Pixel coordinate grounding data:
◆ ◆ ◆ ◆
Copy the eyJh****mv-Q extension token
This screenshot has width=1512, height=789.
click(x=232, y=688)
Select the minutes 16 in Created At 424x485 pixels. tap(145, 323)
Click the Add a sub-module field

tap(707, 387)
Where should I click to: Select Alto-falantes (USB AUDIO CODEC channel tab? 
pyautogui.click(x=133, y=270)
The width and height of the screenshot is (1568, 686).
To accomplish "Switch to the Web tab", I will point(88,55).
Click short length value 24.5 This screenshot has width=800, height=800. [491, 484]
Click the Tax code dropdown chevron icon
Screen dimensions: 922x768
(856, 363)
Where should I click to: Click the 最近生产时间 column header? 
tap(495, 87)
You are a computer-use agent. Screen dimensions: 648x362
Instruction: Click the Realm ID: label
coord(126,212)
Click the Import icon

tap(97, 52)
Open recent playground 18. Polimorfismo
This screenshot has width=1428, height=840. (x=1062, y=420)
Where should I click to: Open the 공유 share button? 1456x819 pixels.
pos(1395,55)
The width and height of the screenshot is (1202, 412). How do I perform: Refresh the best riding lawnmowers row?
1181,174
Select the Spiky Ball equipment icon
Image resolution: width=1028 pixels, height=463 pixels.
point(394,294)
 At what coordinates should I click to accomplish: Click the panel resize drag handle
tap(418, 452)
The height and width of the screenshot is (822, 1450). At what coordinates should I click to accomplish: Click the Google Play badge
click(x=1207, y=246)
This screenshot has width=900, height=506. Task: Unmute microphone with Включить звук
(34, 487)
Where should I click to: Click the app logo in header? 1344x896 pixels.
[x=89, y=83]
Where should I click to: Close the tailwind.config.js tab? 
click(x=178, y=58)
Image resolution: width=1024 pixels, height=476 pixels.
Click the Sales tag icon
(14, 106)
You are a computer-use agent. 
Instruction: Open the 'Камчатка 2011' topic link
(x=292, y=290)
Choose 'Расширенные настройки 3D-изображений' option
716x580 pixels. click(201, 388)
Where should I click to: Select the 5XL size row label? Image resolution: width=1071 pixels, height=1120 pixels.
◆ ◆ ◆ ◆
_YOUR OBJECTIVE_
Line by line, copy the records exactly.

_WRITTEN RESPONSE_
Copy the eyJh****mv-Q extension token
This screenshot has width=1512, height=789.
click(x=232, y=688)
Select the minutes 16 in Created At 424x485 pixels. tap(145, 323)
Click the Add a sub-module field

tap(707, 387)
Where should I click to: Select Alto-falantes (USB AUDIO CODEC channel tab? 
pyautogui.click(x=133, y=270)
The width and height of the screenshot is (1568, 686).
To accomplish "Switch to the Web tab", I will point(88,55).
Click short length value 24.5 This screenshot has width=800, height=800. [491, 484]
Click the Tax code dropdown chevron icon
Screen dimensions: 922x768
(856, 363)
Where should I click to: Click the 最近生产时间 column header? 
tap(495, 87)
You are a computer-use agent. Screen dimensions: 648x362
Instruction: Click the Realm ID: label
coord(126,212)
Click the Import icon

tap(97, 52)
Open recent playground 18. Polimorfismo
This screenshot has width=1428, height=840. (x=1062, y=420)
Where should I click to: Open the 공유 share button? 1456x819 pixels.
pos(1395,55)
The width and height of the screenshot is (1202, 412). How do I perform: Refresh the best riding lawnmowers row?
1181,174
Select the Spiky Ball equipment icon
Image resolution: width=1028 pixels, height=463 pixels.
point(394,294)
 At what coordinates should I click to accomplish: Click the panel resize drag handle
tap(418, 452)
The height and width of the screenshot is (822, 1450). At what coordinates should I click to accomplish: Click the Google Play badge
click(x=1207, y=246)
This screenshot has width=900, height=506. Task: Unmute microphone with Включить звук
(34, 487)
Where should I click to: Click the app logo in header? 1344x896 pixels.
[x=89, y=83]
Where should I click to: Close the tailwind.config.js tab? 
click(x=178, y=58)
Image resolution: width=1024 pixels, height=476 pixels.
Click the Sales tag icon
(14, 106)
You are a computer-use agent. 
Instruction: Open the 'Камчатка 2011' topic link
(x=292, y=290)
Choose 'Расширенные настройки 3D-изображений' option
716x580 pixels. click(201, 388)
Where should I click to: Select the 5XL size row label? Image resolution: width=1071 pixels, height=1120 pixels.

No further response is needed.